## BEGIN Data in this exercise

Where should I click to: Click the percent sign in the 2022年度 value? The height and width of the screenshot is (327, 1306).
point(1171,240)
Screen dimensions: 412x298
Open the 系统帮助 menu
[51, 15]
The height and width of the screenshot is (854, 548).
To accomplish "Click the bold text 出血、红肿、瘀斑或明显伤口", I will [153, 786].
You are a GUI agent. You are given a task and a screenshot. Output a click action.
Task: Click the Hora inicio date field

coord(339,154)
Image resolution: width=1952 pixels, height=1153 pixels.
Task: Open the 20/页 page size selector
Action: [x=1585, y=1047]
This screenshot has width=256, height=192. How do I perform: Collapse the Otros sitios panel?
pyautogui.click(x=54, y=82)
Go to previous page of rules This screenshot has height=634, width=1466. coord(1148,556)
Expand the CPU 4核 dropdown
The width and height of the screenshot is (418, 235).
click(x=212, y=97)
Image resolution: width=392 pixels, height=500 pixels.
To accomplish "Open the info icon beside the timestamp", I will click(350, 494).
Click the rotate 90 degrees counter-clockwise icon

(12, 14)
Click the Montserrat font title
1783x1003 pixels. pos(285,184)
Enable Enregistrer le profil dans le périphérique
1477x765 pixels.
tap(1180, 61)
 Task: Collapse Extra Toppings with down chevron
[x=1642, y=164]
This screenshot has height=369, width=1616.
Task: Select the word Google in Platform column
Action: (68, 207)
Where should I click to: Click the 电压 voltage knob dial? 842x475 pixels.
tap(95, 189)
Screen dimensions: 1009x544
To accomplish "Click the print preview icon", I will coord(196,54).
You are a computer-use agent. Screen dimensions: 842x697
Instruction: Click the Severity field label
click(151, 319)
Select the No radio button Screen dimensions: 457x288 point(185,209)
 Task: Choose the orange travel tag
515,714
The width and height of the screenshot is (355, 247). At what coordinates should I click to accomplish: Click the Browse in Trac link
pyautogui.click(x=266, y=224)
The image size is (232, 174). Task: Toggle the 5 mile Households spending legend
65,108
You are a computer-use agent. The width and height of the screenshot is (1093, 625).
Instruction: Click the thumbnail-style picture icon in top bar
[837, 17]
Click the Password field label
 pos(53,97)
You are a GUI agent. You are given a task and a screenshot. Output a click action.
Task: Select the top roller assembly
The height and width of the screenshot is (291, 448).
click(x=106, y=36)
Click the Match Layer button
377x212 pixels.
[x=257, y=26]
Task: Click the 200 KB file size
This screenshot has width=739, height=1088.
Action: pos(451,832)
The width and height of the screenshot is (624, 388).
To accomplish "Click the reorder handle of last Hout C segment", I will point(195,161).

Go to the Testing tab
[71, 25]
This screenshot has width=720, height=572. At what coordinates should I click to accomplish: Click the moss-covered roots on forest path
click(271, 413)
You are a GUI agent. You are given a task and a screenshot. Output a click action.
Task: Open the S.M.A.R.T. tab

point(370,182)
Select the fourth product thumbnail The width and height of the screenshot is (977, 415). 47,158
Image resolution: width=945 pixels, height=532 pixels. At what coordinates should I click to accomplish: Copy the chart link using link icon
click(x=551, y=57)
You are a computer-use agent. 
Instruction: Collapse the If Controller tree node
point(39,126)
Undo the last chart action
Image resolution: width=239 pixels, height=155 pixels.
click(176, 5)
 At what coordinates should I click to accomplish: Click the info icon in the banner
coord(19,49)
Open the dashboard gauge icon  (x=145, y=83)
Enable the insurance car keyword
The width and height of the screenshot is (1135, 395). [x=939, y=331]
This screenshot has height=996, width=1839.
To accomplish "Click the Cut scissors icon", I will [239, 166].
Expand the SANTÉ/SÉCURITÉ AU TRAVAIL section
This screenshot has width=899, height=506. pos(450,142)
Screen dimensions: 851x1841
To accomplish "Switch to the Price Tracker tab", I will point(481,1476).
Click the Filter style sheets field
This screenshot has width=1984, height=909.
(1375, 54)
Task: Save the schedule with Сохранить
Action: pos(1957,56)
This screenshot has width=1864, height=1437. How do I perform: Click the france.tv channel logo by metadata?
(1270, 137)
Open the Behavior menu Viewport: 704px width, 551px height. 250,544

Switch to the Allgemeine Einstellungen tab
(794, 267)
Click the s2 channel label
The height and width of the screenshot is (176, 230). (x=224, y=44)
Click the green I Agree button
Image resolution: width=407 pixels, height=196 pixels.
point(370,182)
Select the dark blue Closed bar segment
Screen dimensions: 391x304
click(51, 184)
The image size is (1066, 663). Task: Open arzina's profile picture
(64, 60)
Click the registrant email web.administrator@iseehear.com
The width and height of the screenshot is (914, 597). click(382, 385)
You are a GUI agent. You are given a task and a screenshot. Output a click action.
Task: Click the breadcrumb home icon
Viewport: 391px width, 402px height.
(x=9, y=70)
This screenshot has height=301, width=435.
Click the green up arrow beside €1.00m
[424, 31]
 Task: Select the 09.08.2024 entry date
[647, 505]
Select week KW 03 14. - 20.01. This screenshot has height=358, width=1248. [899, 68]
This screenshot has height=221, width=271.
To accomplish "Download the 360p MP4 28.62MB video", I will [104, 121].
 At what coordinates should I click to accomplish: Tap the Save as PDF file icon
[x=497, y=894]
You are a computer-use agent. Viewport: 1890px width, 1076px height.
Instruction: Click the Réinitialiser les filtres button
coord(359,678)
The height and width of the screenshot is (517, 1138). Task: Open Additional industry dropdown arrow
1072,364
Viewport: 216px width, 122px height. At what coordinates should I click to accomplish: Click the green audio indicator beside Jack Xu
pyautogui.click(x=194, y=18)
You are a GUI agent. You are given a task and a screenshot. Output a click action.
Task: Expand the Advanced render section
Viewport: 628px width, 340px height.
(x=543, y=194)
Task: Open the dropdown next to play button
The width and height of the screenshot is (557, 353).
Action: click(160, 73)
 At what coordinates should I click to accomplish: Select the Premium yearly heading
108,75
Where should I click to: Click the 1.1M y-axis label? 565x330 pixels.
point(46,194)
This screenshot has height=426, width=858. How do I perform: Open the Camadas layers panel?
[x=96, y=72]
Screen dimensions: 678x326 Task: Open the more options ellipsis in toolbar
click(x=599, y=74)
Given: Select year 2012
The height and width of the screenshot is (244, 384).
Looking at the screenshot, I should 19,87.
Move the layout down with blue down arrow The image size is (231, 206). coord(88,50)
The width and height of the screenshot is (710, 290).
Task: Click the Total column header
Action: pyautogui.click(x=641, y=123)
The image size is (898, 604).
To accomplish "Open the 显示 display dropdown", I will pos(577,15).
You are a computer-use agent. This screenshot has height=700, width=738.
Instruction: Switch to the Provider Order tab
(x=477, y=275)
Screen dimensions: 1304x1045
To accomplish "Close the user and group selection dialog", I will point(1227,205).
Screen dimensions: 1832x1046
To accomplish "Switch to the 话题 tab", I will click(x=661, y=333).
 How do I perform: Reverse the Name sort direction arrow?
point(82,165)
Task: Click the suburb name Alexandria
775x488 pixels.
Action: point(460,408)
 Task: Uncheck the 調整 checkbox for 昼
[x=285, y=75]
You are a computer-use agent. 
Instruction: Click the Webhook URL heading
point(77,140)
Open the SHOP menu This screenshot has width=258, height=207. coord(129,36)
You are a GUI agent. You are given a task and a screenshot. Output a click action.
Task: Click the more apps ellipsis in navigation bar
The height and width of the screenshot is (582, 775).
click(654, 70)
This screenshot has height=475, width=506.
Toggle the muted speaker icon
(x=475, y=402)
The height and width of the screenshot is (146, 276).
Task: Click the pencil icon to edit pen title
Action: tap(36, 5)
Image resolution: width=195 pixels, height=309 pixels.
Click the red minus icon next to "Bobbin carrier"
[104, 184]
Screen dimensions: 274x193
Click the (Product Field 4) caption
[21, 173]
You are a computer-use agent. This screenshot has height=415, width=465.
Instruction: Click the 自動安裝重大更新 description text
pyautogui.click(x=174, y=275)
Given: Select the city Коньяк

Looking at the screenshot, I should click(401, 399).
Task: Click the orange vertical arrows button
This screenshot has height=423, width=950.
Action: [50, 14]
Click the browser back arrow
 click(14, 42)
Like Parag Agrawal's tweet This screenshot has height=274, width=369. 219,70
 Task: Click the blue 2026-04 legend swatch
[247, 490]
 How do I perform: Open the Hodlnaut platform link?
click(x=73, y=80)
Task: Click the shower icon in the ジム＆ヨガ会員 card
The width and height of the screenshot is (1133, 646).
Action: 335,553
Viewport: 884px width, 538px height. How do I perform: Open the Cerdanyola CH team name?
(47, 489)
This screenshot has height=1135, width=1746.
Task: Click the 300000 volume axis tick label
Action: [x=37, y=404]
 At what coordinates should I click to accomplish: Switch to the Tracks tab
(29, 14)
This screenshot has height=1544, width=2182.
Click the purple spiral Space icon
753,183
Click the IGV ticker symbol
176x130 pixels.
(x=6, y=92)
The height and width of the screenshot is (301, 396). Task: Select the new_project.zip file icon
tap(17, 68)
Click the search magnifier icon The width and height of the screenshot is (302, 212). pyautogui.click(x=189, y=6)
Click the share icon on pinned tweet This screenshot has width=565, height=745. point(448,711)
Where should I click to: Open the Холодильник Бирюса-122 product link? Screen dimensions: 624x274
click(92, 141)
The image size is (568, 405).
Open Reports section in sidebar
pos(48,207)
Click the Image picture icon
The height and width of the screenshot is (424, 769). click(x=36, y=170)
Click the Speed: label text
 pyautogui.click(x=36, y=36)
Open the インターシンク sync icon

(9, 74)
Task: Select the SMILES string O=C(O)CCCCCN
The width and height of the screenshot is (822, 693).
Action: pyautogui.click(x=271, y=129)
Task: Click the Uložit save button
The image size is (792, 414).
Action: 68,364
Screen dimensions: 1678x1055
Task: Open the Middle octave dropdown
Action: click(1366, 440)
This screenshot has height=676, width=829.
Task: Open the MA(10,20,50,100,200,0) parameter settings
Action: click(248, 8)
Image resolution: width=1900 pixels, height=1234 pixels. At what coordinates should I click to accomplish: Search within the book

## END Data in this exercise

Problem details ->
Please substitute "rental" for "insurance" in the entries between the lines holding "Open the dashboard" and "This screenshot has width=899, height=506.", inclusive. Return only those lines, with everything else left unchanged.

Answer to this problem ->
Open the dashboard gauge icon  (x=145, y=83)
Enable the rental car keyword
The width and height of the screenshot is (1135, 395). [x=939, y=331]
This screenshot has height=996, width=1839.
To accomplish "Click the Cut scissors icon", I will [239, 166].
Expand the SANTÉ/SÉCURITÉ AU TRAVAIL section
This screenshot has width=899, height=506. pos(450,142)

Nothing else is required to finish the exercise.